Archive for short hair

Cabinet Card: Woman, 1860s

Posted in 1860s, Brooches, CDV, Great Hair, Silk Dresses, watches, women with tags , , , , , , , , , , , , , , , on December 18, 2008 by Alinka Lesbianka
Woman, 1860s

Cabinet Card: Woman, 1860s

Woman, 1860s, Backmark

Cabinet Card: Woman, 1860s, Backmark

Backmark: “S. Piper, 864 Elm St., Manchester, N.H.”

Date: Original image c. 1860

Subject: Woman

Location: Manchester, N.H.

Note: The style of dress in this photo predates the invention of the Cabinet Card, so I believe that this is a reprint of an older photograph.

Dress: This woman wears a one-piece dress, attached skirt and bodice, of silk.  The fabric appears to be solid-coloured.  Her bodice is darted fitted, opens up center front with concealed hooks and eyes, and decorated with a row of ornamental buttons

Her sleeves, while not completely out of style in the late 1850s and early 1860s, were certainly unusual for the time.  They are probably made in two parts- the top section sewn onto a tight lower section.  I am not aware of a specific name for this cut of sleeve, either period or modern.  Gigot or leg’o’mutton always seemed to me to most accurately describe the one-piece sleeves that are puffed at the top and narrow at the cuff (after all, a leg of lamb is in one piece!).  At first glance this woman’s sleeve resembles the gigot, but I think the shape is different enough that it deserves another name.

Her full skirt is worn over a wide hoop or cage crinoline.  The skirt is knife-pleated into the waist, with the pleats facing towards center front.  Her skirt is trimmed in several horizontal bands.  I can’t tell exactly what the trimming is, but a good possibility is that it is rows of self-fabric ruched up the center to from two puffs, and outlined top and bottom with velvet ribbon.

She wears a watch fob suspended from her belt- the watch is tucked into a small, vertical watch-pocket.  The majority of watch-pockets that I have seen on original garments are horizontal and on the left side of the dress (PL), but vertical pockets do show up occasionally.

Her dress is finished with narrow, flat white collar, pinned at the throat with a brooch.

Hair:  Instead of trying to tame naturally curly hair into the smooth hairstyles popular during the mid-victorian period, many curly-headed women preferred to wear them in controlled ringlets.  We would call them “banana curls.”  This woman conforms to the style of the period by center-parting her hair, oiling it, and setting it into uniform ringlets.

Advertisements

CDV: Close Curls

Posted in 1860s, CDV with tags , , , , , , , , , on November 26, 2008 by Alinka Lesbianka
Close Curls, c. 1863-67

Close Curls, c. 1863-67

J.J. Boyton  Clinton, Mass.

J.J. Boyton Clinton, Mass.

This woman’s clothing appears uninteresting at first glance, but a closer inspection will reveal some unusual details of mid-1860s fashion.

She wears a one-piece dress composed of a bodice and attached skirt.
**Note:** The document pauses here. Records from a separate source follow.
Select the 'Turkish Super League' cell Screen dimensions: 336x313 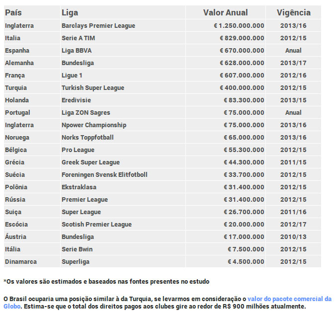tap(92, 87)
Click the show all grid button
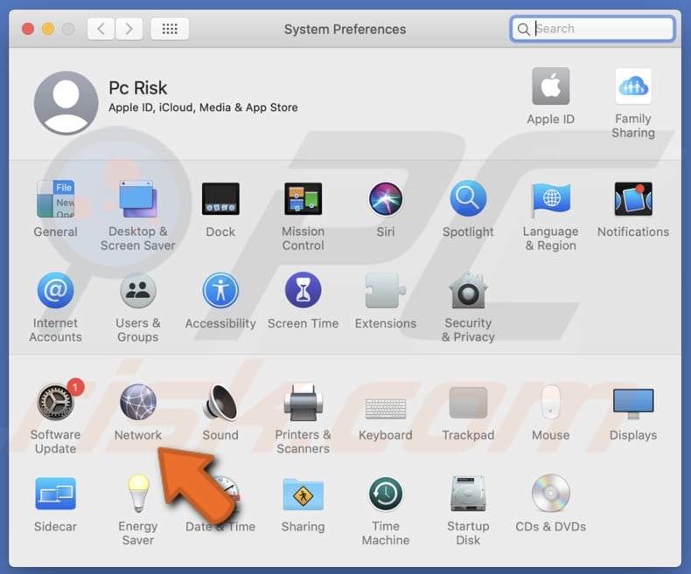Viewport: 691px width, 574px height. click(170, 29)
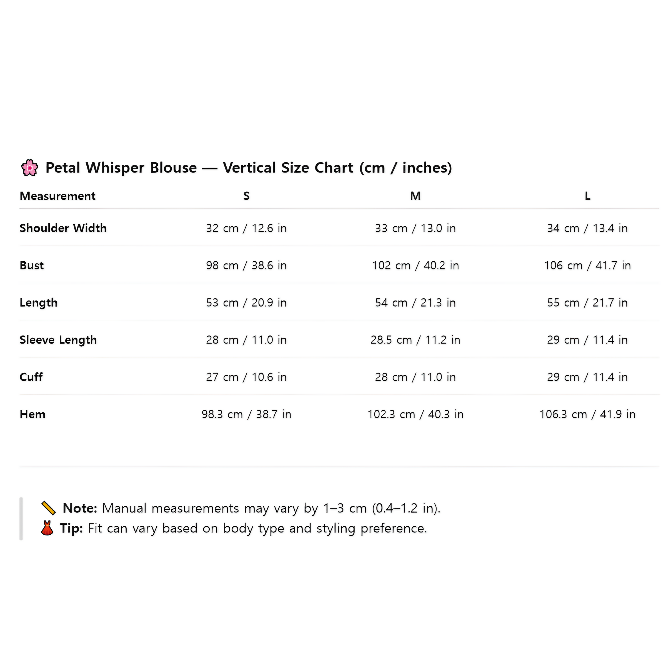Click size M sleeve value 28.5 cm
Image resolution: width=661 pixels, height=661 pixels.
[x=415, y=340]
The fabric is probably wool. Her bodice is dart-fitted, with a row of functional buttonholes closing center front. There are eight visible buttons, in a contrast color to the fabric. She has a short standing detachable white collar, and wears a light-colored neck-bow. The strap is just barely visible around her neck. She wears a dark belt, approximately 1.25″, with no visible buckle.

Her sleeves are pleated into a decorative seam down the top. The seam may be covered with braid or some other trim, the photograph is unclear.
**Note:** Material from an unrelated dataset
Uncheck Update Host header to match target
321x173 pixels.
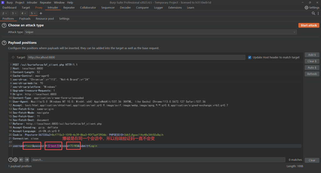click(x=250, y=57)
Her cuffs are noteworthy: They are slightly conical and pointed on the top edge, with two decorative buttons. The question is over the material- are these black leather? Spectacularly shiny satin? Cuffs like these show up occasionally in photographs, often enough and randomly enough that they could not have been simply a localized fad. I have never come across anything like them in museum collections. Does anyone have any information?

Her skirt is also noteworthy. The wide box pleats at center front and side seam(s) are typical of the mid ’60s, but note the three smaller pleats radiating out from each. The hem of her skirt appears to be box-pleated with the same fabric as the rest of the dress. I wonder how those pleats are attached? It appears that the flounce is sewn right-sides-together, but this construction is not typical for the time period. A pleat topstitched on with a short header is more common. If you have seen an original like this, please comment below.
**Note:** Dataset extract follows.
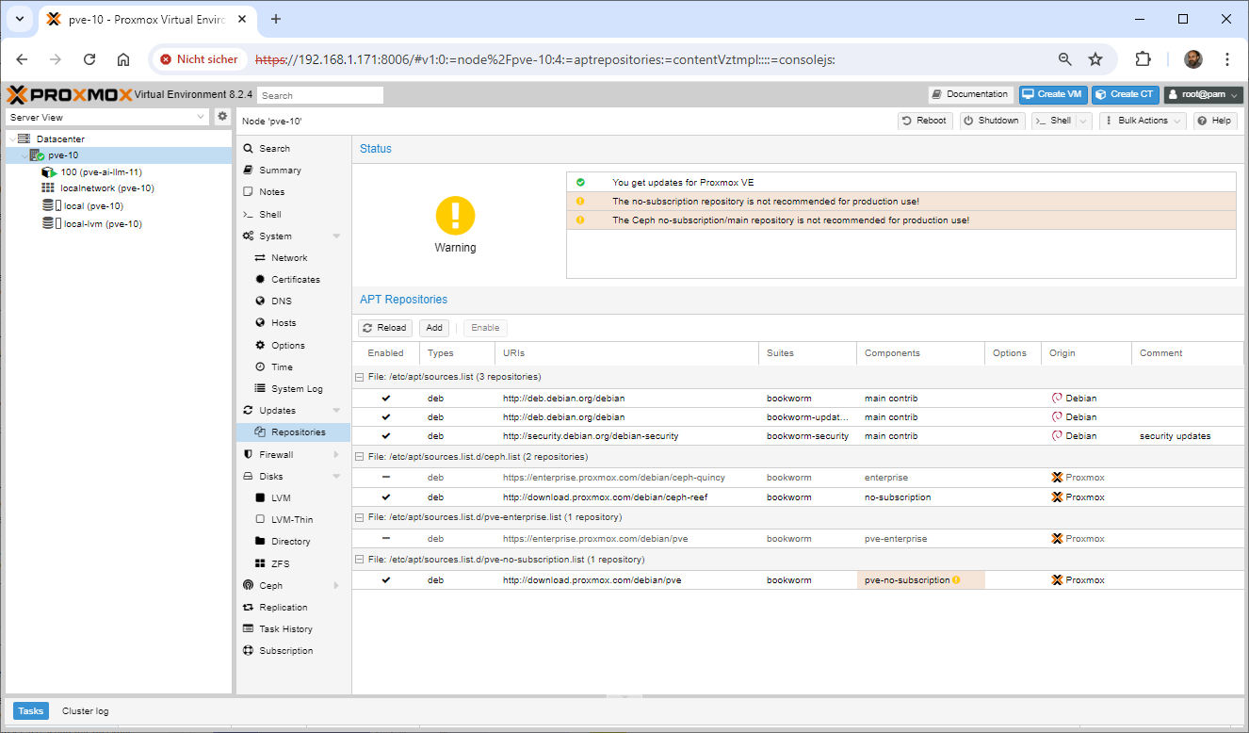1249x733 pixels.
Task: Open the Summary menu item
Action: point(280,171)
Finally, her hair, which I consider also noteworthy. It is center-parted, combed smooth for about two inches, and then erupts into a dense but controlled mass of curls on either side of her head. I cannot tell whether her hair is cut short, which was faddish in the late 1860s and early 1870s, or if the sides were let to curl naturally and then combed into a low back bun.